Il me plairait de signaler, comme les plus caractéristiques du talent puissant et subtil, hardi et sûr, de Saint-Marceaux, trois œuvres moins connues et qui le révèlent absolument.
Dans les Quatre Saisons, panneaux de marbre destinés à orner des dessus de portes, il apparaît décorateur excellent. Les quatre figures de femmes sont ravissantes, d'une grâce fine et jolie sans joliesse. Et le relief est traité avec un art incomparable. Il s'éclaire doucement, sans faire de trous noirs ni de taches trop lumineuses. Les lignes sont nerveuses et souples, sans mollesse ni dureté. C'est la simplicité dans la perfection.

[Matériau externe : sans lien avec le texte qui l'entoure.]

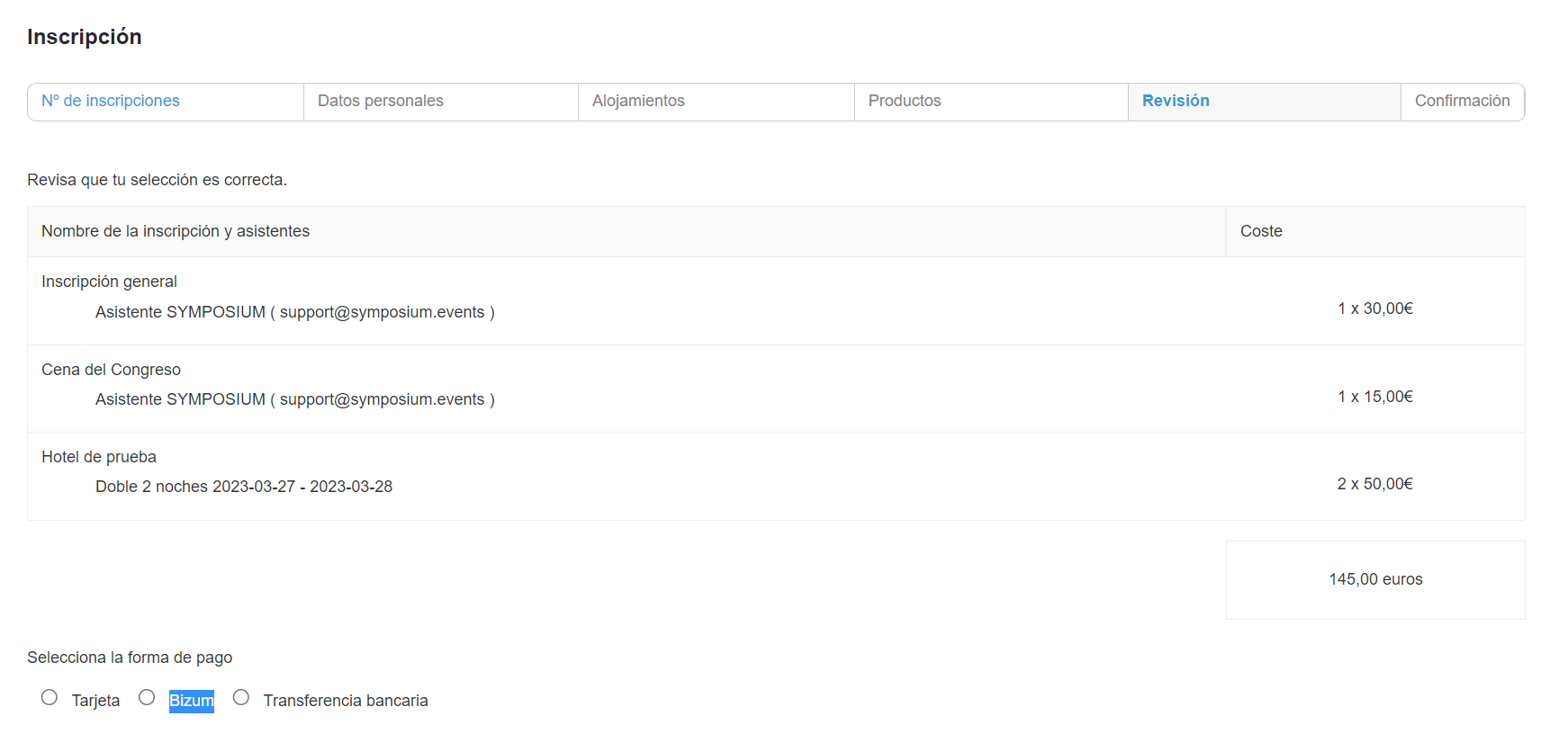Viewport: 1568px width, 734px height.
Task: Click the highlighted Bizum label text
Action: coord(192,701)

Le groupe des Destinées est une tentative prodigieuse. Trois femmes, pareilles à trois nuées, tendues en avant, volent sans ailes; et l'on dirait que c'est l'ouragan qui les chasse, mais c'est leur désir qui les porte. Elles sont la volonté de vivre, qui est heureuse ou malheureuse, qui se désespère, ou qui a peur, ou qui est ravie de belle attente, mais qui va vers l'avenir.
Comment faire évoquer à la pierre ce rêve impalpable? Surtout, comment lui communiquer ce mouvement terrible et furieux?... Il semble que la sculpture soit essentiellement un art d'immobilité. Fixer le mouvement!... Et, en fait, on n'a guère réussi, chaque fois qu'on l'essaya. Le personnage qui applaudit, dans le monument d'Eugène Delacroix, au Luxembourg, n'applaudit pas le moins du monde.
A cet égard, les Coureurs de Bouché sont un renseignement. Ils galopent, certes, et tendent les bras vers le but. Chose étonnante! on voit à la tension de leurs bras, de leurs cous en avant, qu'ils courent,—tandis que les jambes n'ont pas l'air de courir. C'est que, dans la course, on verrait les bras immobiles ainsi; mais les jambes ne seraient discernables à nul moment de leur trop vive activité. Les Destinées de Saint-Marceaux n'ont pas d'ailes; et leurs membres n'ont pas à remuer. Elles avancent en vertu de quelque force qui est en elles et qui est autour d'elles, qui est leur désir et qui est leur fatalité. Elles ne se meuvent point. Leur attitude n'est pas l'une de celles qu'on n'attrape que par l'instantanéité de la photographie et qui ne correspondent pas à un moment que l'œil perçoive. Leur attitude est durable et peut donc être fixée.
Le mouvement frénétique de ce groupe, c'est la tension du corps, l'effroi du visage et le frisson de la peau sous le vent qui l'indique.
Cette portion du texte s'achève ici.